### Activity:
Go through the material and return every line that contains the string "agent".
** Data records follows **
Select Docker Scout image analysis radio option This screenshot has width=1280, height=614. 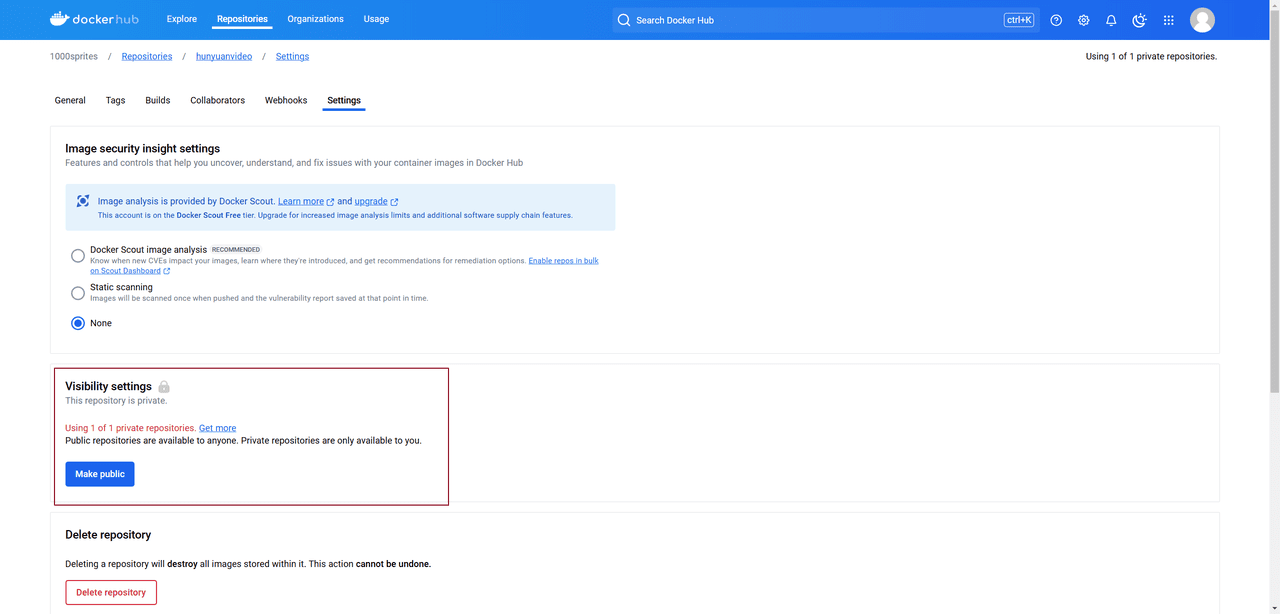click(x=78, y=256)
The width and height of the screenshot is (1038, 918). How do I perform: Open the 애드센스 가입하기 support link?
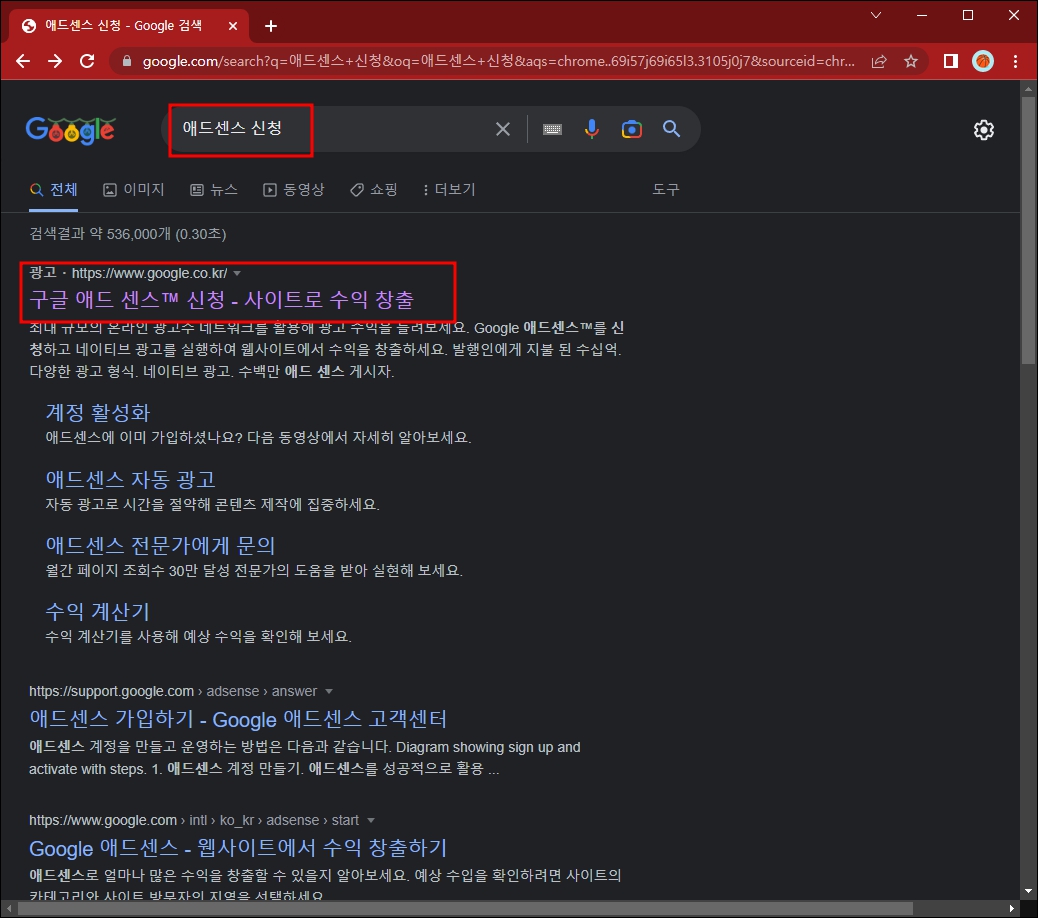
** End of Data records **
** Data records follows **
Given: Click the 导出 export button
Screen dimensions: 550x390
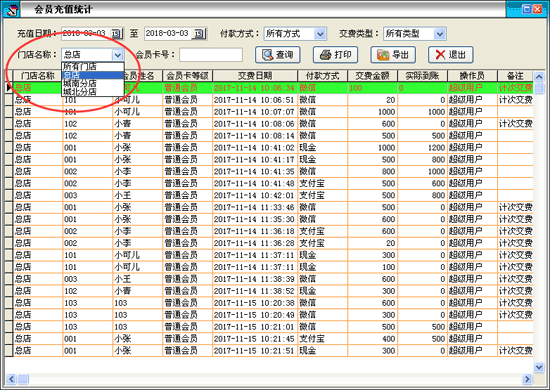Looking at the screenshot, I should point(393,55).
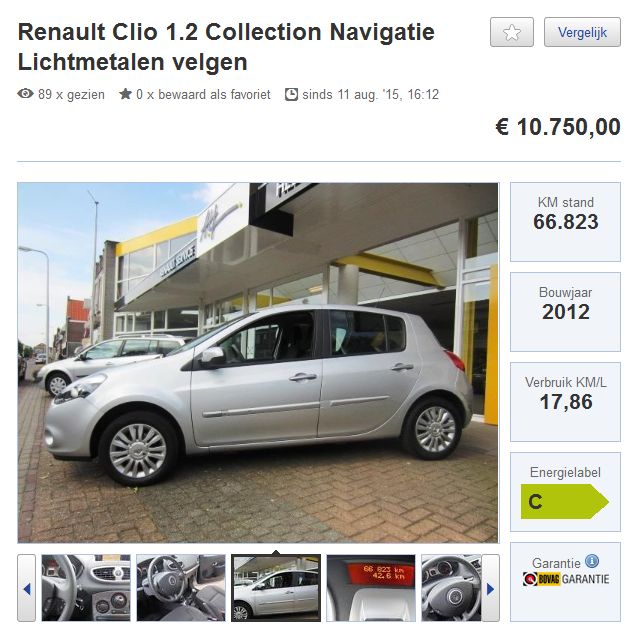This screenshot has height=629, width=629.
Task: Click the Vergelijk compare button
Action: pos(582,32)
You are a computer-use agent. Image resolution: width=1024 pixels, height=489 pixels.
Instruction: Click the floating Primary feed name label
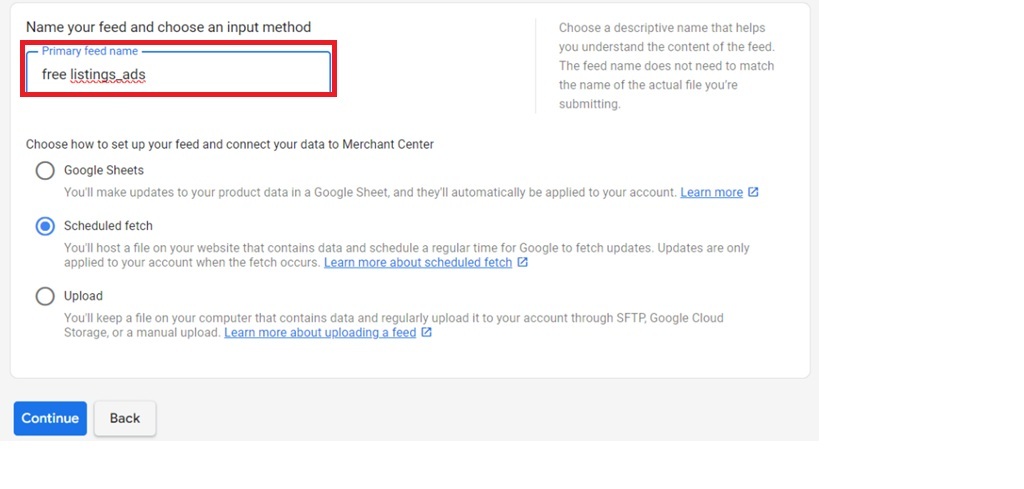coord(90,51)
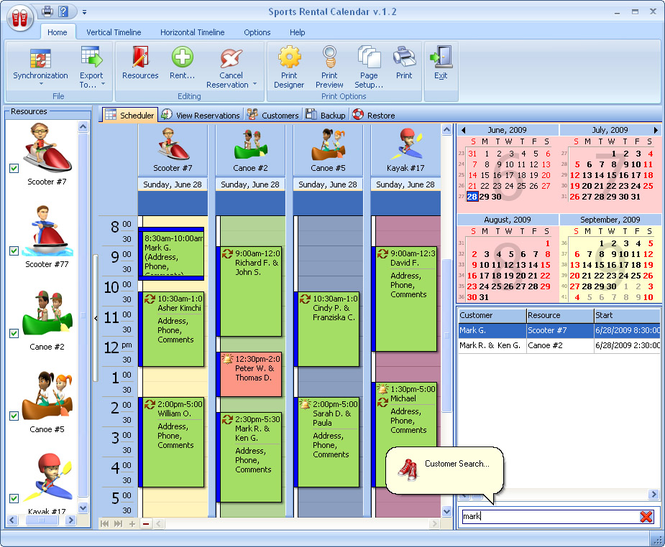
** End of Data records **
** Data records follows **
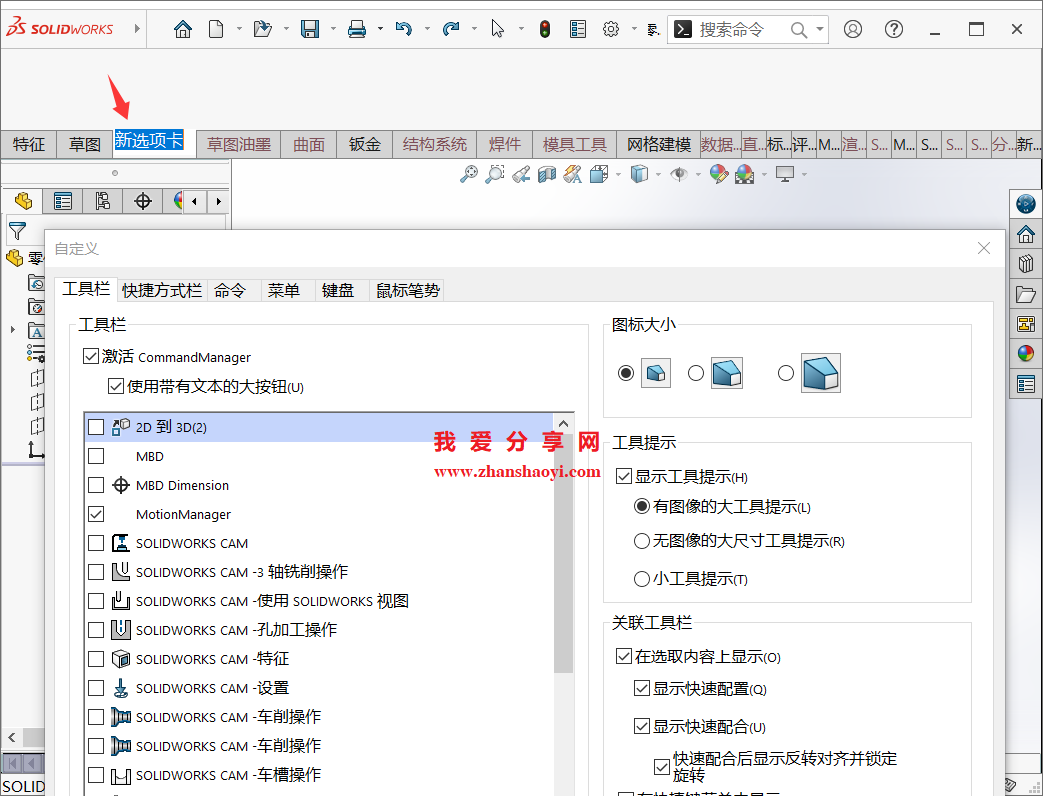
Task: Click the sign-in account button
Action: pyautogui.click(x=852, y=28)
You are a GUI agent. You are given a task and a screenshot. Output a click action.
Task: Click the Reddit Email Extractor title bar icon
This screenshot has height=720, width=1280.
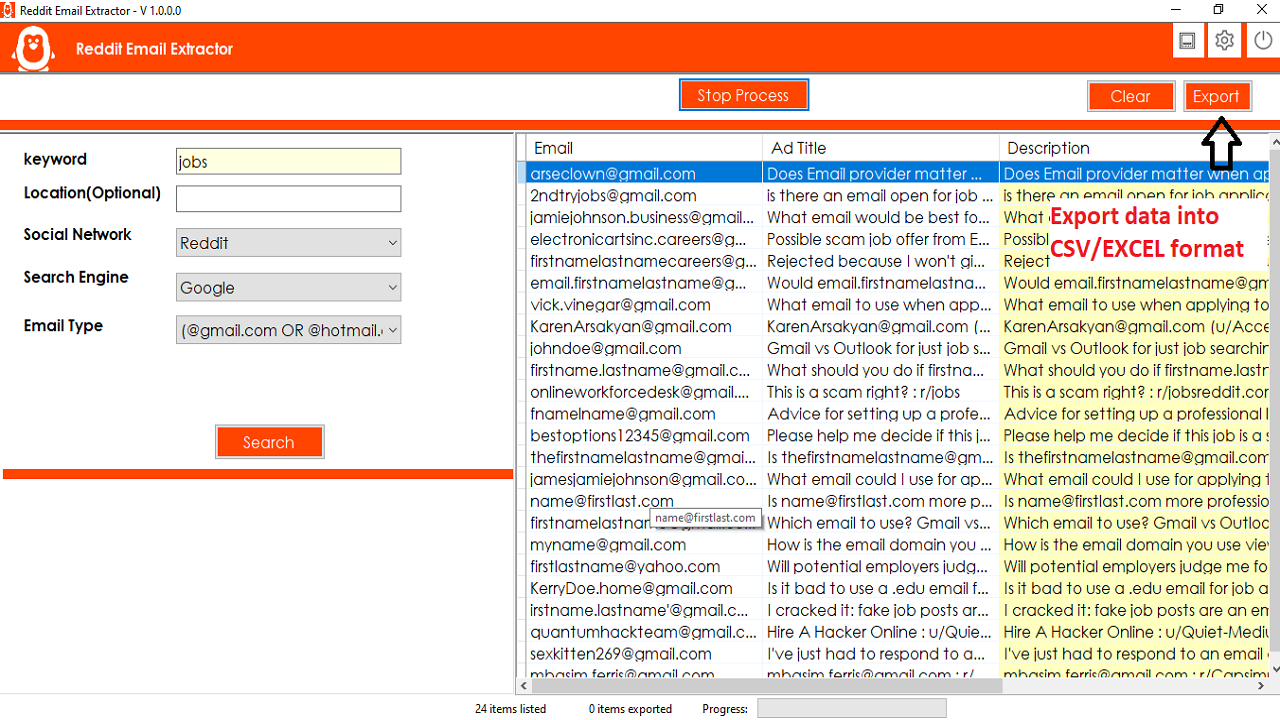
** End of Data records **
### Expected output:
You are a computer-use agent. Image resolution: width=1024 pixels, height=489 pixels.
You are a GUI agent. You are given a task and a screenshot. Output a click action.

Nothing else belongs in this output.